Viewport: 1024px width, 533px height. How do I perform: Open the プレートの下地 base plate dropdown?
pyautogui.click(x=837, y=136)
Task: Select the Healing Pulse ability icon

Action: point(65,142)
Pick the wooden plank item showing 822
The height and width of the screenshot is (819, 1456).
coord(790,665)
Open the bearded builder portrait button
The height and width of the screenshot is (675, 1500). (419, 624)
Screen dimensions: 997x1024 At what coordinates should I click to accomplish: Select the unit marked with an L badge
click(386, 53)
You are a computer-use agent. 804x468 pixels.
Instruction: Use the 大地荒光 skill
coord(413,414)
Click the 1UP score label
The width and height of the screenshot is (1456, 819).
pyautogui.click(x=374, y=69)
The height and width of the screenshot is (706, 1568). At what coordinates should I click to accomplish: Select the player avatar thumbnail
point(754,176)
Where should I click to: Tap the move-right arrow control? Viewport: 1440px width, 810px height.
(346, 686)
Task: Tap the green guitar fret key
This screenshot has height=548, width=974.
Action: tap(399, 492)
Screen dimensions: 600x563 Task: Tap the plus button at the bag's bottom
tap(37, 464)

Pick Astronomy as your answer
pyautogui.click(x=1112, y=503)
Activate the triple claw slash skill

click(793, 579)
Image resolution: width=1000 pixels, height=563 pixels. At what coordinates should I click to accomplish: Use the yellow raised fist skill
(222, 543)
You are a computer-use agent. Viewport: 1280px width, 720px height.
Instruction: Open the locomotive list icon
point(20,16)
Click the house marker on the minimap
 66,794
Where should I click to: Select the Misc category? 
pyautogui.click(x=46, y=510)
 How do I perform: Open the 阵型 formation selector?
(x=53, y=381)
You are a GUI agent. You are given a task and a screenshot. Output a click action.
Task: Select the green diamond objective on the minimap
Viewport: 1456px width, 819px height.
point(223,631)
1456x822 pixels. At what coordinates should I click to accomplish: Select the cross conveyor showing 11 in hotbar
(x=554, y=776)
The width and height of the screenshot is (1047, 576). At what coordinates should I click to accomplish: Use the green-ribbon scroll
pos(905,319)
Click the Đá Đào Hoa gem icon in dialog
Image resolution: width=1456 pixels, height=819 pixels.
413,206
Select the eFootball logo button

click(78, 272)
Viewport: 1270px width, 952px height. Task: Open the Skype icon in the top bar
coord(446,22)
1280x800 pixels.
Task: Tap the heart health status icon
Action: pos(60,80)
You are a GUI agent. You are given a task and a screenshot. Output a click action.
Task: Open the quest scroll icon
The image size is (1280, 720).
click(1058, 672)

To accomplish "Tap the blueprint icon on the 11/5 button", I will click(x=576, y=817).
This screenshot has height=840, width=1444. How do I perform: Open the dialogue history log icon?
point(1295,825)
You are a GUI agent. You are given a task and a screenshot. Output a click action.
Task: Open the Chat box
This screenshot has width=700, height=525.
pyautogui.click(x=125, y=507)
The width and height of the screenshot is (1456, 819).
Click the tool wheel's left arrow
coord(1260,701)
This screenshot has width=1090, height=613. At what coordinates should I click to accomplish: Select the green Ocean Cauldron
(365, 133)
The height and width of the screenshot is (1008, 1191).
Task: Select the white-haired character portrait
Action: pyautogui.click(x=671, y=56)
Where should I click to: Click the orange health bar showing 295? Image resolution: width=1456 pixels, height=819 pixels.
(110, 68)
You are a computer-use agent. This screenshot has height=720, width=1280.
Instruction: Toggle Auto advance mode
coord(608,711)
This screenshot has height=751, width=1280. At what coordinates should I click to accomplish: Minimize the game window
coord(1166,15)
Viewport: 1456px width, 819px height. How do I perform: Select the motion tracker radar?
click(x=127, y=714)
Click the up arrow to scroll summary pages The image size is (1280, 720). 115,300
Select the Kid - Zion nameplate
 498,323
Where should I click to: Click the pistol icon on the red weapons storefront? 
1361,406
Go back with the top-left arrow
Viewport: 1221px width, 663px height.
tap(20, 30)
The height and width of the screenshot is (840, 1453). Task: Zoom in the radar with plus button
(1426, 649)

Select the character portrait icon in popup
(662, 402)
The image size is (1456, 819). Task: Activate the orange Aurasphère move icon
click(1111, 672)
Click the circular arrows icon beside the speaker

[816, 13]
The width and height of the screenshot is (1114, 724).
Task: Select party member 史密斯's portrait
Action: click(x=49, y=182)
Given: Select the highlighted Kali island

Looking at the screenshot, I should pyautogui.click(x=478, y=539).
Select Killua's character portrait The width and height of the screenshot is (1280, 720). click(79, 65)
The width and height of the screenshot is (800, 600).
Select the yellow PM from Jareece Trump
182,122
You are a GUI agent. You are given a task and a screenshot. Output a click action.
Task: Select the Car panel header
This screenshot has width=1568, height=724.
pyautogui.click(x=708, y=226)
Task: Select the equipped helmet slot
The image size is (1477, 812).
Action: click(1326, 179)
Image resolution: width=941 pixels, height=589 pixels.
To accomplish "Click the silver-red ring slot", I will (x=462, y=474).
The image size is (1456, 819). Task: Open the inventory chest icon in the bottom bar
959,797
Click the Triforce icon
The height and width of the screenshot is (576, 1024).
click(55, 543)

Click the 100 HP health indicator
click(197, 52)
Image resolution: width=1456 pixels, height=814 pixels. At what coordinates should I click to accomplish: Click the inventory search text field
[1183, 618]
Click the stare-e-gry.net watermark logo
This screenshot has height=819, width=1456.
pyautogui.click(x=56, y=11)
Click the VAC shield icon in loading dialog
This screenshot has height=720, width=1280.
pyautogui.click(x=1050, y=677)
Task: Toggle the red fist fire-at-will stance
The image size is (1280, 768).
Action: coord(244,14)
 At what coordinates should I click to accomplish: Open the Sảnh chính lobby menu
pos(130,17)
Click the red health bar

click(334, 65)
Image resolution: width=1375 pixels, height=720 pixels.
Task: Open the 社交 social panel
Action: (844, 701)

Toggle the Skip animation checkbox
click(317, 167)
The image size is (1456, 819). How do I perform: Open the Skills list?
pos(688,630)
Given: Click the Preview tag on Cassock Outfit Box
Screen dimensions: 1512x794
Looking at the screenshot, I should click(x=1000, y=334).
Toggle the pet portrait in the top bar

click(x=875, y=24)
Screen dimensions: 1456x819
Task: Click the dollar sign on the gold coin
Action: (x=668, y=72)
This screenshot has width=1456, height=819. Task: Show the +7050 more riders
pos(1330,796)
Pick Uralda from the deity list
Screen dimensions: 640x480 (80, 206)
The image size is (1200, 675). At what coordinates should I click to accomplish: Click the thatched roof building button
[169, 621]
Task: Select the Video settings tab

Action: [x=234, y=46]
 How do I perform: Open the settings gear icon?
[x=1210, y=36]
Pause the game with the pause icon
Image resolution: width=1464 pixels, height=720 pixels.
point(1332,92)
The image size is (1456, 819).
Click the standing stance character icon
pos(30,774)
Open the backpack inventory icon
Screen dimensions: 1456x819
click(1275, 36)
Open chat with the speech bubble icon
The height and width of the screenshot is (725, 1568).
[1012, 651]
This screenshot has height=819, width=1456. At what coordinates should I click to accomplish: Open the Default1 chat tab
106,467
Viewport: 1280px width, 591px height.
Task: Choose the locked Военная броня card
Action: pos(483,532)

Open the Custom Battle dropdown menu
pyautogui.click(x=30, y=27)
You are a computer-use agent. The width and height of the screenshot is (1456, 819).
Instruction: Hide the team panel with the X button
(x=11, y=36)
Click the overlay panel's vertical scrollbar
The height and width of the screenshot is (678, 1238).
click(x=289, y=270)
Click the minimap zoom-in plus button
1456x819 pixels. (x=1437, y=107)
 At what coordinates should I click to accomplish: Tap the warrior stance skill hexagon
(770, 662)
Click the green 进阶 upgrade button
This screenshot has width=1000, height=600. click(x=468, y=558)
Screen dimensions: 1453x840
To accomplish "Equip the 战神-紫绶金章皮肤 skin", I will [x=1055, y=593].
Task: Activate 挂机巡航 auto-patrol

Set problem » Please pull from the material above the lines starting at the one containing "How do I perform: Open the 阵型" and ending at the one containing "click(1058, 672)", and reproduce them unchanged.

Written response »
 How do I perform: Open the 阵型 formation selector?
(x=53, y=381)
You are a GUI agent. You are given a task and a screenshot. Output a click action.
Task: Select the green diamond objective on the minimap
Viewport: 1456px width, 819px height.
point(223,631)
1456x822 pixels. At what coordinates should I click to accomplish: Select the cross conveyor showing 11 in hotbar
(x=554, y=776)
The width and height of the screenshot is (1047, 576). At what coordinates should I click to accomplish: Use the green-ribbon scroll
pos(905,319)
Click the Đá Đào Hoa gem icon in dialog
Image resolution: width=1456 pixels, height=819 pixels.
413,206
Select the eFootball logo button

click(78, 272)
Viewport: 1270px width, 952px height. Task: Open the Skype icon in the top bar
coord(446,22)
1280x800 pixels.
Task: Tap the heart health status icon
Action: pos(60,80)
You are a GUI agent. You are given a task and a screenshot. Output a click action.
Task: Open the quest scroll icon
The image size is (1280, 720).
click(1058, 672)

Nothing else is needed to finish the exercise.